Found a bug in routine back_to_cell_average and a bug in routine p3_main_part3 in P3 microphysics SCREAM F90 version

[linlintamu]

Here we report two bugs found in the P3 microphysics SCREAM F90 version code.
1- in routine back_to_cell_average, the one line code that converts in-cloud immersion freezing of cloud drops mass into grid cell mean value: qc2qi_hetero_freeze_tend = qc2qi_hetero_freeze_tend***il_cldm** ! Immersion freezing of cloud drops.

The cloud fraction that is multiplied by should be liquid cloud fraction "cld_frac_l" rather than the intersection of liquid and ice cloud "il_cldm".

The corresponding conversion of in-cloud immersion freezing of cloud drop number into grid cell mean value: nc2ni_immers_freeze_tend = nc2ni_immers_freeze_tend*cld_frac_l ! Number change associated with freexzing of cld drops use the correct cloud fraction to multiply by.

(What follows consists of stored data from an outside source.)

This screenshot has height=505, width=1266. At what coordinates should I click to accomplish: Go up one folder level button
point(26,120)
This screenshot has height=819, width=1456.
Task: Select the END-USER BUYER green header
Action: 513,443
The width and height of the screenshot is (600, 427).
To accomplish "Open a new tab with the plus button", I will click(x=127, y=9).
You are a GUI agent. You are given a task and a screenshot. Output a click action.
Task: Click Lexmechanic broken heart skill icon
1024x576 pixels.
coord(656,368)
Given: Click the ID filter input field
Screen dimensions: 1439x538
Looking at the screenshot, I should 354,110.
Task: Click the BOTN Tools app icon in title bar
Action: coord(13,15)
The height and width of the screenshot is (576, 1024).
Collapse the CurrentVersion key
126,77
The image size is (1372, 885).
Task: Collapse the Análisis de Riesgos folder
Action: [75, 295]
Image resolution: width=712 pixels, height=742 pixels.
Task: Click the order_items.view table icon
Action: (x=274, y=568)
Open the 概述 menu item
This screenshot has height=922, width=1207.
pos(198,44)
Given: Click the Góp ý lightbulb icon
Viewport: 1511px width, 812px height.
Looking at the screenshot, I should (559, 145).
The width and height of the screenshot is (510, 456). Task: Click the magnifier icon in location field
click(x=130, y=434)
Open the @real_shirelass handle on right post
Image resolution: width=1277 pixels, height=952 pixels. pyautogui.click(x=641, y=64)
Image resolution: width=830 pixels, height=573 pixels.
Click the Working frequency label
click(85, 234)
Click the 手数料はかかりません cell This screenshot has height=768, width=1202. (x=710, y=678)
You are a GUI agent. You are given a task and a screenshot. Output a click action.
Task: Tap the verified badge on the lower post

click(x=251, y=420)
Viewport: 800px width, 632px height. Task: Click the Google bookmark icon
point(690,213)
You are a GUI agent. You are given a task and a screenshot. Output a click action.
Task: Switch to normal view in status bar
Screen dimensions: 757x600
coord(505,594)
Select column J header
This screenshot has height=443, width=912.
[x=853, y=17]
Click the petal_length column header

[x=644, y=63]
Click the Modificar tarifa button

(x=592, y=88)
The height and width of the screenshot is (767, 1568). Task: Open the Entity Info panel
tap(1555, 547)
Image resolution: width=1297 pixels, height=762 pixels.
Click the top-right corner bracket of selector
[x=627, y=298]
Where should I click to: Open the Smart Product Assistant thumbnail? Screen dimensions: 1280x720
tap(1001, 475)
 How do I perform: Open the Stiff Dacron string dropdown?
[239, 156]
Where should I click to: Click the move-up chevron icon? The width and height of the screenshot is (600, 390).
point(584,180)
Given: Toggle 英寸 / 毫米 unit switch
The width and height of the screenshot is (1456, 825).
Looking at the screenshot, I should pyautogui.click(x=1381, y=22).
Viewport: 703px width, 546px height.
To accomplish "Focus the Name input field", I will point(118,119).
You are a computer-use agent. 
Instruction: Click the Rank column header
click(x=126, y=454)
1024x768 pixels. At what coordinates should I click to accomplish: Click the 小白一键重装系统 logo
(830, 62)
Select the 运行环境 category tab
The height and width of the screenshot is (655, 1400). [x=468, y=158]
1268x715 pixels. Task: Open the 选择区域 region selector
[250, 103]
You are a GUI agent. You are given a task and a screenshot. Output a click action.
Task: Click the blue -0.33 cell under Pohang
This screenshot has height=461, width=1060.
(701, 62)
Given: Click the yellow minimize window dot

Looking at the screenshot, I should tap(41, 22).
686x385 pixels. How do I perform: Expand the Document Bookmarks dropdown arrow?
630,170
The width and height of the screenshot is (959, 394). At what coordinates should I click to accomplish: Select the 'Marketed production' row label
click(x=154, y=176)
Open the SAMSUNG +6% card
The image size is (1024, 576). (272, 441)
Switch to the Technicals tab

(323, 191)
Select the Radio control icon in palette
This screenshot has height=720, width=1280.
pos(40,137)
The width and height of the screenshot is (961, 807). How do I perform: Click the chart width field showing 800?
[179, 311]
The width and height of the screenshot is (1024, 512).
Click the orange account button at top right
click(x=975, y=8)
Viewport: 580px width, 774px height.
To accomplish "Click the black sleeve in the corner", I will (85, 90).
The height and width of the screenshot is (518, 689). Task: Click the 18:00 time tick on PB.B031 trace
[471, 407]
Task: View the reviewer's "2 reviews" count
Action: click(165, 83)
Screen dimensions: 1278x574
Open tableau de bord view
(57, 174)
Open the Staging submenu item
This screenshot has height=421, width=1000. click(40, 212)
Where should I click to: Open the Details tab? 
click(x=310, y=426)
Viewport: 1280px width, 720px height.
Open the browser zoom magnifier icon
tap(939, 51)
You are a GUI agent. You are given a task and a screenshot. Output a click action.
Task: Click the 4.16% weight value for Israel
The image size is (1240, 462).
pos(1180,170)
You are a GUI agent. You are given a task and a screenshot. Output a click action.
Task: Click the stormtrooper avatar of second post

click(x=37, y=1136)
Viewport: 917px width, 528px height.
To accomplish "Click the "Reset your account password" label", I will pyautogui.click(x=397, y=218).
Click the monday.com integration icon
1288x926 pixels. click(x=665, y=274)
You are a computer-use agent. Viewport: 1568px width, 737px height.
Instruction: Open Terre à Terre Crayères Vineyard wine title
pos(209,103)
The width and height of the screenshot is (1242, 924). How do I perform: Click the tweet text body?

2- in routine p3_main_part3, when diagnosing the rain effective radius: diag_eff_radius_qr(k) = 1.5_rtype/lamr(k).
Now it is hard-coded using constant 1.5 divided by lamr(k). This is correct only when the spectral width parameter (mu_r) in the rain gamma size distribution is set to zero. However, the model now use mu_r = mu_r_constant set in routine get_rain_dsd2. And mu_r_constant = 1 set in micro_p3_utils.F90. As a result, the rain effective radius is no longer 1.5/lamr(k). To be highly flexible in accepting any given mu_r values and automate the diagnosis of rain effective radius, I suggest the equation should be diag_eff_radius_qr(k) = 0.5_rtype*(mu_r(k)+3._rtype)/lamr(k). This equation gives you diag_eff_radius_qr(k) = 2_rtype/lamr(k) when mu_r(k) = 1.

[PeterCaldwell]

@linlintamu and @hassanbeydoun - item 1 above seems to say that immersion freezing should be applied anywhere there's liquid cloud even if there's no ice cloud but the fix Hassan put in #2901 makes immersion freezing occur only where there's both liquid and ice cloud. My understanding of immersion freezing is that it's caused by supercooled liquid coming in contact with aerosols conducive to freezing... in which case it can happen outside of ice cloud. This might be important to enable ice initiation in a supercooled liquid cloud. What am I missing? In any case, I think we need a comment in the code changed by the PR explaining why we make the choice we do.

[hassanbeydoun]

@PeterCaldwell that's a good point. In the current code, qc2qi_hetero_freeze_tend is multiplied by il_cldm while nc2ni_immers_freeze_tend is multiplied by cld_frac_l so that's inconsistent. They should be multiplied by the same thing since they are the same process. The question is should they be multiplied by cld_frac_l or il_cldm? I think it should be cld_frac_l as you say. I will make the fix so qc2qi_hetero_freeze_tend is multiplied by cld_frac_l.

[PeterCaldwell]

Yup, agreed there really is a bug because we were inconsistent between ni and qi treatments. And yeah, I think cld_frac_l is the way to go for both cases (but I could be wrong).

[PeterCaldwell]

I agree with Lin's 2nd bug but add a few notes here because it took me a while to confirm... Eq 5 of MG1 (https://journals.ametsoc.org/view/journals/clim/21/15/2008jcli2105.1.xml ) says effective radius = gamma(mu+4)/gamma(mu+3) * 1/(2*lambda) where mu and lambda are parameters of the gamma PDF. And barely remembered rules for the gamma function yield that gamma(mu+4)/gamma(mu+3) = mu+3. So yes, it all works out.